Sunny Le Galloudec est doctorant contractuel en histoire et civilisations à l’Université Le Havre Normandie (UMR CNRS 6266-IDEES). Sa thèse, Une utopie coloniale à « l’angle de l’Asie » : Tourane – Đà Nẵng. De la concession française au port mondialisé (1858-1975), s’inscrit dans une approche d’histoire globale et comparée, attentive aux connexions avec les autres ports indochinois et treaty ports d’Asie orientale. Dans ce cadre, il a initié et coordonné le colloque international pluridisciplinaire Du port au monde. Une histoire globale des ports indochinois, accueilli à Đà Nẵng en octobre 2022 puis publié en 2025 aux Presses universitaires de Nouvelle-Aquitaine (La Geste éditions). Président de l’Association pour l’étude du Centre Vietnam (AECV), il porte un programme interdisciplinaire visant à écrire une Histoire du Centre Việt Nam et à contribuer à la création d’un centre de recherche dédié à Đà Lạt, Đà Nẵng ou Huế. Auteur de plusieurs articles et chapitres d’ouvrages, il codirige actuellement De pierres et de papiers. Héritages mémoriels et patrimoniaux franco-vietnamiens (à paraître en 2026). Il est également co-administrateur du Saigon Social Sciences Hub (SSSH), groupe de recherche pluridisciplinaire basé à Hô-Chi-Minh-Ville, et a été deux fois lauréat d’une bourse de l’École française d’Extrême-Orient (2021, 2022).
Maxime Ghazarian

Maxime Ghazarian est doctorant en histoire contemporaine à l’université Paul Valéry Montpellier 3 (labotatoire CRISES).
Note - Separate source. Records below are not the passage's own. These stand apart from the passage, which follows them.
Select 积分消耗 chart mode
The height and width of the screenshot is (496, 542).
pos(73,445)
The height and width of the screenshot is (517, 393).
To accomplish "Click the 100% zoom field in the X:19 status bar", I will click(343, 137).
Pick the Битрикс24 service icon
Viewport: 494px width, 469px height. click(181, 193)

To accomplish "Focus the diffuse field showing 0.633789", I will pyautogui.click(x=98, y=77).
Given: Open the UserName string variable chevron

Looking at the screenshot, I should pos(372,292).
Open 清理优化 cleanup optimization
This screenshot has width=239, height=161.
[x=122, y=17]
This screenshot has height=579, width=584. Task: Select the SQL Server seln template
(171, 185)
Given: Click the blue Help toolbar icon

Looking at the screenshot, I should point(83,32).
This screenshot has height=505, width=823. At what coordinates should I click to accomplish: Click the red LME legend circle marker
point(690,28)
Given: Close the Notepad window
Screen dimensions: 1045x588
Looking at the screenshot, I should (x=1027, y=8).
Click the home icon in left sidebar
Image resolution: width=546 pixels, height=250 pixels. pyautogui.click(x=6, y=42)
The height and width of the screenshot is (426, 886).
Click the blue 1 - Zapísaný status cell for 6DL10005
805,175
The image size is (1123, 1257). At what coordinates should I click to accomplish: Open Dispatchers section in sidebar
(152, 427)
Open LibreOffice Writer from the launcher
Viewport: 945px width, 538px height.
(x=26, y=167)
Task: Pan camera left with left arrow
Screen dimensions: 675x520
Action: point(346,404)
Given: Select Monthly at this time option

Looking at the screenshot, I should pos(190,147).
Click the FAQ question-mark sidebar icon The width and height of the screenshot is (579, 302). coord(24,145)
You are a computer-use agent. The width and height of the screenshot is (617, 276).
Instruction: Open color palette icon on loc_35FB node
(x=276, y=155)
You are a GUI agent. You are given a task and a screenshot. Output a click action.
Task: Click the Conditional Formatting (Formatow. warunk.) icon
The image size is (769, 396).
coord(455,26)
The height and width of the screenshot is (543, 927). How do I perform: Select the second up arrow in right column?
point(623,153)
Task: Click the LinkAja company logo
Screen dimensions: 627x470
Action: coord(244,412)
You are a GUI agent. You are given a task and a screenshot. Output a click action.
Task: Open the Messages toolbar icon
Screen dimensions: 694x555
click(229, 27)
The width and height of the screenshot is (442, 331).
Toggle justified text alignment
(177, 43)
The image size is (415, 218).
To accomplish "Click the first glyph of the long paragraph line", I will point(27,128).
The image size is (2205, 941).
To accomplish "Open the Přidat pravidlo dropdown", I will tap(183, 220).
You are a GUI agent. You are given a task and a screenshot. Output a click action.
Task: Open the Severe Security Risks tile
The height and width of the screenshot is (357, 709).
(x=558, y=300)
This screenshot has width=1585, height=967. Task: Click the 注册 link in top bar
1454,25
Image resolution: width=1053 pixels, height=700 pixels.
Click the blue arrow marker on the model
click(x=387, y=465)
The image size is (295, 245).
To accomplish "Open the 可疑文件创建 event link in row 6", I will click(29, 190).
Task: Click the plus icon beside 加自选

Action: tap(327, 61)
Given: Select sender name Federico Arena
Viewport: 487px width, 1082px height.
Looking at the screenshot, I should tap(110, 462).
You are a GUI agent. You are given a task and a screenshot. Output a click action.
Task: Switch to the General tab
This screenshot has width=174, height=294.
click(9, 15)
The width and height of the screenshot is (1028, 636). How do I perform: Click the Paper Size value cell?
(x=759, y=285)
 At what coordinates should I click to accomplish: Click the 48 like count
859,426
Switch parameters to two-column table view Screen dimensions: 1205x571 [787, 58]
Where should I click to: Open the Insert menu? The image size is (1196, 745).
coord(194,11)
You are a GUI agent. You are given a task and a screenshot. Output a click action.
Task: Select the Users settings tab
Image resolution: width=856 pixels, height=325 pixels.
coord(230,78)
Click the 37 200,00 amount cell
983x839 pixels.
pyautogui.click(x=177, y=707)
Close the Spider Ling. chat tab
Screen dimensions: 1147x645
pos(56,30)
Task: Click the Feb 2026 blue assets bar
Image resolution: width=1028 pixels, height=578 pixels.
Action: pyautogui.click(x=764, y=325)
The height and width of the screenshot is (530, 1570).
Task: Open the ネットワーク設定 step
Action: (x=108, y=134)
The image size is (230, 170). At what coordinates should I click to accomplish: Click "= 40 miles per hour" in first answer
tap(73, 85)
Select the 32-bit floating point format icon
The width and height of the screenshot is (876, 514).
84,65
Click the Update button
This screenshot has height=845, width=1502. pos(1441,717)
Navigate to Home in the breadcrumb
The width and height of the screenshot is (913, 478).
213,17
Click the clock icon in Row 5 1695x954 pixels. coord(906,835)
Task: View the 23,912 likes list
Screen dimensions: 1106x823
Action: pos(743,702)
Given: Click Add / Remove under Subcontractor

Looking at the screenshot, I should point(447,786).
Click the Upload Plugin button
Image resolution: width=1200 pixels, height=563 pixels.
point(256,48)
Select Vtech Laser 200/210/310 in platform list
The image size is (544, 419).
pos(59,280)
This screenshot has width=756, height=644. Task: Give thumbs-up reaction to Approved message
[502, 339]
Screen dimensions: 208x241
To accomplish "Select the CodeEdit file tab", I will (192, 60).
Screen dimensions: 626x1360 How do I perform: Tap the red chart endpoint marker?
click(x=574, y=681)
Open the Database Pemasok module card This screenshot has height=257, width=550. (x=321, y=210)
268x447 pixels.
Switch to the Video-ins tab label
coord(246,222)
Ses recherches portent sur l’histoire des relations internationales des années 1970 à nos jours et en particulier sur les dimensions Europe-Asie. Il réalise une thèse centrée sur les relations entre l’Europe communautaire et le Việt Nam intitulée : « Une particularité stratégique en demi-teinte. L’Europe communautaire en quête d’une politique vietnamienne, 1973-1996 ». Il a mené à bien plusieurs missions en Europe et au Việt Nam entre 2022 et 2024 et a notamment été lauréat d’une bourse de l’École française d’Extrême-Orient (2024). Parallèlement à sa thèse, il s’intéresse aux relations franco-vietnamiennes, sujet sur lequel il a publié plusieurs articles et qui l’a conduit à explorer la question des cimetières et sépultures, du déclenchement de la guerre d’Indochine à nos jours.